I think that you let grow Glossostigma too much and where is the Hemianthus?!
I prefer the picture of day 20-02-2008 then last update. Sometimes we don't need to have the bottom full filled to have a great layout; the picture of 20-02-2008 show more the hardscape and it isn't so wild and so filled. 

Cheers,

Filipe Oliveira


----------



## kakkoii (Jan 18, 2008)

FAAO said:


> Hi Pedro,
> 
> I think that you let grow Glossostigma too much and where is the Hemianthus?!
> I prefer the picture of day 20-02-2008 then last update.

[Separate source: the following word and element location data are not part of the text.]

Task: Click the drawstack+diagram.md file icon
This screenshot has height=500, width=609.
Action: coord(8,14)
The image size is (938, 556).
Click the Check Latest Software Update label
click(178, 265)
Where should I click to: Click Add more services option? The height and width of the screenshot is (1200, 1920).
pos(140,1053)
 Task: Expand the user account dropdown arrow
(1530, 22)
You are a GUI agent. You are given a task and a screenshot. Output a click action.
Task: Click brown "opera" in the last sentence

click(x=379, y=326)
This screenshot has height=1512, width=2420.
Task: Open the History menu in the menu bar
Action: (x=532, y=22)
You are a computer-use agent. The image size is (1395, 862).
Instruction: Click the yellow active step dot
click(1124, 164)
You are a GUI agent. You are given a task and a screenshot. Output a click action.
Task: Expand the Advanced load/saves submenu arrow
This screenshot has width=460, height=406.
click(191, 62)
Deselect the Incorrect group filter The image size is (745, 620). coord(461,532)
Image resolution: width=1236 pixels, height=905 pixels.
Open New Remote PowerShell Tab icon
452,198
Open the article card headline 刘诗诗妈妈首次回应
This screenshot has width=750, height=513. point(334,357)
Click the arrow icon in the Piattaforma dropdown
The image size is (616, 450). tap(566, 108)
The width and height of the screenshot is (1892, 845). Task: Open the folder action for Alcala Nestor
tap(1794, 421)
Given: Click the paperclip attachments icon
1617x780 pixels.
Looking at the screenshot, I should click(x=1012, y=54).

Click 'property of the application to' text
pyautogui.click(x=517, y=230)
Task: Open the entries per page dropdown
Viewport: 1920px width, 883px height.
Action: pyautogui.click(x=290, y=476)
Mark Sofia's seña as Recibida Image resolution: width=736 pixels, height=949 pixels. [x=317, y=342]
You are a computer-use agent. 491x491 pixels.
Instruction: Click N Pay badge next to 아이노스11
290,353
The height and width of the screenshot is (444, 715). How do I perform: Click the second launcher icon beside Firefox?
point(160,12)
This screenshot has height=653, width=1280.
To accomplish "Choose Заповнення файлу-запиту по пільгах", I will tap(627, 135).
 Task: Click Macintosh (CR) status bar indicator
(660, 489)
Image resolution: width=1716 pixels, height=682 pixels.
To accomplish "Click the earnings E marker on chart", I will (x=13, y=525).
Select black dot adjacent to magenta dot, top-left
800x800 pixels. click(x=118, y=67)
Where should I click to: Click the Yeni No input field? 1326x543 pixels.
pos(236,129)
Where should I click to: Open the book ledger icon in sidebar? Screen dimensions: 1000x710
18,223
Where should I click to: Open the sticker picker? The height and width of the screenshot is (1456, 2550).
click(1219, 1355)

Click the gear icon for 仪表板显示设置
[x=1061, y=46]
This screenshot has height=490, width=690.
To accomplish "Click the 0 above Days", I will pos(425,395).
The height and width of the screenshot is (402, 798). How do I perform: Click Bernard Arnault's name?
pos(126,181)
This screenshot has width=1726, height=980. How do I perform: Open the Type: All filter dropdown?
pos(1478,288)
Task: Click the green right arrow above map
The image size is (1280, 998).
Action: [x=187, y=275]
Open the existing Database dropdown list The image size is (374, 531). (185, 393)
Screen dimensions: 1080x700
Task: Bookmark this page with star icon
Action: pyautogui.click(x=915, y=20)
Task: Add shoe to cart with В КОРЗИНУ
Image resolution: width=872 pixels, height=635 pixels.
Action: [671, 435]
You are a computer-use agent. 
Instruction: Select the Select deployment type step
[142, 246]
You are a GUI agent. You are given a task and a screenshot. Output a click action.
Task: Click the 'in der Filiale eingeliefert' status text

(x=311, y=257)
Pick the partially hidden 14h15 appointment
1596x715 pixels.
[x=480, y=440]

Sometimes we don't need to have the bottom full filled to have a great layout; the picture of 20-02-2008 show more the hardscape and it isn't so wild and so filled.
> ...


I kind of agree, However I think he accomplished more of a Japanese flowing Garden.


----------



## f.saraiva (Jan 25, 2008)

Hello, I think Pedro certainly want to give some touch of wild/natural in this tank. By the way nice final picture mate

Compliments


----------



## cah925 (Jun 23, 2007)

I really enjoy the last pic. Having the HM grow in between the rocks helps the layout in my opinion. It does have a very natural wild feel to it. Good job.


----------